Now that I have kids old enough to both bathe themselves and microwave a plate of nachos, it’s easier to prize and cultivate the gift of sex to my marriage. Like money or time, sex is a microcosm of any marriage. It was true when our kids were young, too, amplifying my burnout and my husband’s and my need to sacrifice for each other in a thin season.

But even then, our marriage needed sex.

I needed my husband to completely see and gently welcome my postpartum body, granting tenderness to the all the overused, newly sagging parts.

I needed him to say in ways more than words, You are desirable to me even when you feel like you have nothing left to give. Let me focus on your needs and pleasure for this sliver of your day.

And personally, even when short people wanted something from me around the clock, I needed to open-handedly offer my last drop of energy to my husband and reiterate, Your needs and our connectedness still matter. We still take priority, floating here on this sea of apple juice.

What’s your sex life tell you about your marriage?

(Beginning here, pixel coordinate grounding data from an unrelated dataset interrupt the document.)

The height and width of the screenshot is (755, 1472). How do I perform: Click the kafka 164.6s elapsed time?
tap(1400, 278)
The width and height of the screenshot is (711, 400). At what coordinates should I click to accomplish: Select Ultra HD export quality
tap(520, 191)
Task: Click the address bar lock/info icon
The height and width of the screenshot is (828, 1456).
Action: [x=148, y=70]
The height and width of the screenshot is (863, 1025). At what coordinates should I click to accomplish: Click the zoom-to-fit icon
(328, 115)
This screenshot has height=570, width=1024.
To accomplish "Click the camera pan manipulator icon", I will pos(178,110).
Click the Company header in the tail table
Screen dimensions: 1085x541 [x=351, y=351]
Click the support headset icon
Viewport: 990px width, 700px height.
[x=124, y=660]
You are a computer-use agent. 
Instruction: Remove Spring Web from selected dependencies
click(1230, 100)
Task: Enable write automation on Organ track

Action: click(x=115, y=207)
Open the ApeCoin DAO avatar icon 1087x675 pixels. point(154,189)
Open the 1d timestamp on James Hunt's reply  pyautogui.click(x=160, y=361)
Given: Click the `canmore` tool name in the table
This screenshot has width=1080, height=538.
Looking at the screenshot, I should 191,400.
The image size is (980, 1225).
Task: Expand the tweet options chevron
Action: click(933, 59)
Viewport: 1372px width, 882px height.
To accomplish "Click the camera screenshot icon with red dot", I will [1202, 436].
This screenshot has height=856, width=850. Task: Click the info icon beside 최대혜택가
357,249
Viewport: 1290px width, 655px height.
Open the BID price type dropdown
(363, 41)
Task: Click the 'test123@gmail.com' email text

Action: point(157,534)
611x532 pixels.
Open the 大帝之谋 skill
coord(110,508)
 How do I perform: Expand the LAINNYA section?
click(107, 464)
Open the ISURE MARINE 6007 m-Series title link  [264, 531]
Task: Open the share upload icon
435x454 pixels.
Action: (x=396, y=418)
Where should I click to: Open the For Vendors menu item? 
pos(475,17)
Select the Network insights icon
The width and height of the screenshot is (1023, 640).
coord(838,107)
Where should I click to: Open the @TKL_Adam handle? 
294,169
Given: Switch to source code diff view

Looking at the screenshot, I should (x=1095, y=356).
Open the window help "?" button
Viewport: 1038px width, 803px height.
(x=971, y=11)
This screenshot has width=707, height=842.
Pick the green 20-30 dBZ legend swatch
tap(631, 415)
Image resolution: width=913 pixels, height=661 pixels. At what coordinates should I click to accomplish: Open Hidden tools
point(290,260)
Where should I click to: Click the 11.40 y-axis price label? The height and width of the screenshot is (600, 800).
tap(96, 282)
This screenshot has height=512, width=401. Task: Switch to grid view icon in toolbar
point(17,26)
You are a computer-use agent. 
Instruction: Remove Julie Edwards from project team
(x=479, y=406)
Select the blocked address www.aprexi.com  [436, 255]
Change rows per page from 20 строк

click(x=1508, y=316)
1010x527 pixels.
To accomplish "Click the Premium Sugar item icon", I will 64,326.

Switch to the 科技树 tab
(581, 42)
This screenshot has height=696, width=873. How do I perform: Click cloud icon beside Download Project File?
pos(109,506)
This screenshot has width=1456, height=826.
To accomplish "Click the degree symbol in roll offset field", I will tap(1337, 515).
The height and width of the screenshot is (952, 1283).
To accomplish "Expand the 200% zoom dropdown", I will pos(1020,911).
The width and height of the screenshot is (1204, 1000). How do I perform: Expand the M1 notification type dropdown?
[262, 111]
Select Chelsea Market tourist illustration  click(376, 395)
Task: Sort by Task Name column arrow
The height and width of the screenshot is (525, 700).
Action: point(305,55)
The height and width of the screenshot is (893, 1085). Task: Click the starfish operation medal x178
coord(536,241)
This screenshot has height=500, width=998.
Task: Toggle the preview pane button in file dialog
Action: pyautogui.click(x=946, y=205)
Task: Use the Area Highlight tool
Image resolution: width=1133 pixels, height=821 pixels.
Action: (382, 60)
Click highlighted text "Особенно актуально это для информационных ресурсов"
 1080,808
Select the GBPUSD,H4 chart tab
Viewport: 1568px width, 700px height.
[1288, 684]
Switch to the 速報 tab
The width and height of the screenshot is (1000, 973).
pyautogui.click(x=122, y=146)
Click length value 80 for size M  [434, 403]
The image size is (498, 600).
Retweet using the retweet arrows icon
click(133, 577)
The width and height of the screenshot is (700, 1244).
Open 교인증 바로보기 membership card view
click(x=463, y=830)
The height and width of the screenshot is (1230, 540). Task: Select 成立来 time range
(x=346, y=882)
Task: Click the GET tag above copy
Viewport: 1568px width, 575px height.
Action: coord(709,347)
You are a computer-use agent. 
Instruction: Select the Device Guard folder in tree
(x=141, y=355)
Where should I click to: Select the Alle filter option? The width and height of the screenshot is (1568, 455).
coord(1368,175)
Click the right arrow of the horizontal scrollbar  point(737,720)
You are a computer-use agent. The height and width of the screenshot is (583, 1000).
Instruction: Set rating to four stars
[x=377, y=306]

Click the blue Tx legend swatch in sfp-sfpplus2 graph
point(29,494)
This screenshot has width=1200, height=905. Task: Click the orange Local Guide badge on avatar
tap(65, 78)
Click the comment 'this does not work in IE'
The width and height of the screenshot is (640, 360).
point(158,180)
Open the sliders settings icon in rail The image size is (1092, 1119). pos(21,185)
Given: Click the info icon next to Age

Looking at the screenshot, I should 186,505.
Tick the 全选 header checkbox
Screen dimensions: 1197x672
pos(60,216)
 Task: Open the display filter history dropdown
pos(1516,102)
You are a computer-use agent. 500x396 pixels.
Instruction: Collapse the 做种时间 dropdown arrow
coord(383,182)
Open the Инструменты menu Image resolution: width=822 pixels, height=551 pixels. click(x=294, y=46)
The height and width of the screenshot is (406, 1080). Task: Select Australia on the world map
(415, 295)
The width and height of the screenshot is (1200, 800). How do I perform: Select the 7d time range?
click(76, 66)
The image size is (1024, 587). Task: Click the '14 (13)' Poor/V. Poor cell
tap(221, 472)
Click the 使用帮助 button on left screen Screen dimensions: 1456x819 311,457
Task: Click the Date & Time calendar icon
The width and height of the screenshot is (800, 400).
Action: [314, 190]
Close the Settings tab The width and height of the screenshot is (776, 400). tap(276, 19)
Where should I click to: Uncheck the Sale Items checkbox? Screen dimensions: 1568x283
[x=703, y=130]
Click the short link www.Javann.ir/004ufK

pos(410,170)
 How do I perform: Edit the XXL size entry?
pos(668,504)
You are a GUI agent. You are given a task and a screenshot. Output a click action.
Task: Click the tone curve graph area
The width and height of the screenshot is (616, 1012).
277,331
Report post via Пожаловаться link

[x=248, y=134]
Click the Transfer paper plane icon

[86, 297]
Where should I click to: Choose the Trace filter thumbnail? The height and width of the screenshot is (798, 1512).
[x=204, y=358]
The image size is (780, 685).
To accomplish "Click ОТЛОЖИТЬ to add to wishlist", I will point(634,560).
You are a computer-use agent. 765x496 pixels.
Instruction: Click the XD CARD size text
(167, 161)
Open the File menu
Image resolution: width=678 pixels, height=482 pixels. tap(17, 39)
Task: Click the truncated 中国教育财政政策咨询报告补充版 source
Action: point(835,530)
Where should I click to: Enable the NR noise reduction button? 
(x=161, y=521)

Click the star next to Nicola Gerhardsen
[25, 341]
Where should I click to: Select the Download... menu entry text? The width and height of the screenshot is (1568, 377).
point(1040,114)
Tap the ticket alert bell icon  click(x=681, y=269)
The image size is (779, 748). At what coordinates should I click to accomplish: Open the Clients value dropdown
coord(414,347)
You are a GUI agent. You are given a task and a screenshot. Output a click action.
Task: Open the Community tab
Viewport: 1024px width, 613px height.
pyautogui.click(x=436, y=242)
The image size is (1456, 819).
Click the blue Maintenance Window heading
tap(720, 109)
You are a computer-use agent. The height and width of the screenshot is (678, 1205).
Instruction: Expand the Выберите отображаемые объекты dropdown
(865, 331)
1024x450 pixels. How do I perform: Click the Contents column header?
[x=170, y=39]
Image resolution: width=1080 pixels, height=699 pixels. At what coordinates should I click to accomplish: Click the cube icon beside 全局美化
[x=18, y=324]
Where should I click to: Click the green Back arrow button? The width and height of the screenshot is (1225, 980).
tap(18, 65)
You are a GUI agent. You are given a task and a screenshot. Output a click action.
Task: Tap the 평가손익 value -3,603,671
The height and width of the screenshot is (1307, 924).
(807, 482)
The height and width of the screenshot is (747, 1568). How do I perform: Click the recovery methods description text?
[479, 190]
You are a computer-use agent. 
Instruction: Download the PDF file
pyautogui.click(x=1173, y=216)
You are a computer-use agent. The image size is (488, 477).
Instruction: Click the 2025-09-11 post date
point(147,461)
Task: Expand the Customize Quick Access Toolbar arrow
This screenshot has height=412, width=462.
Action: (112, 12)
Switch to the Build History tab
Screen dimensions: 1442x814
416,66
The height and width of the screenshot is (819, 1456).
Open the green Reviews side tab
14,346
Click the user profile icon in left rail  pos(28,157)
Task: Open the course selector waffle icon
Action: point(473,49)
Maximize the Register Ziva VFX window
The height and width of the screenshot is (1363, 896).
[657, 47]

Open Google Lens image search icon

Does your marriage need sex?

Maybe we need sex more than we think. Our souls are welded to our bodies. (Doubt it? Watch how hunger, rest, hormones, and health issues affect our interactions with others, with God.) The God who associates Himself with feasts, rest, healing, and freedom also, particularly in Song of Solomon, affiliates Himself with sex.

Wonder why?

1. Sex restates, over and over, our connectedness in ways that cling to us.

Our married relationships furiously need the marital glue that is sex. We need that refrain of “naked and unashamed” (Genesis 2:25), the mini-vacations to our private kingdom, the return to the lush, steamy garden of Song of Solomon. Sex restates our intimate unity.

And just like in marriage as a whole, when we’re not consistently turning toward each other, we’re turning away.

Sex is love and connection we choose to experience in our very bodies, a wash of intimacy in our minds and emotions. Paul sets a high bar for connection between any believers: “Have unity of mind” (1 Peter 3:8). And sex is a physiological refresh of our unified passion, devotion, and feeling for each other. So it’s more than about what our bodies participate in.

If sex is only checking off a box of “generously” meeting your spouse’s needs, that’s a problem. If you’re disengaged during sex, examine where that’s emerging from. Turning the tables, would you want your spouse’s heart distant or apathetic while you’re making love?  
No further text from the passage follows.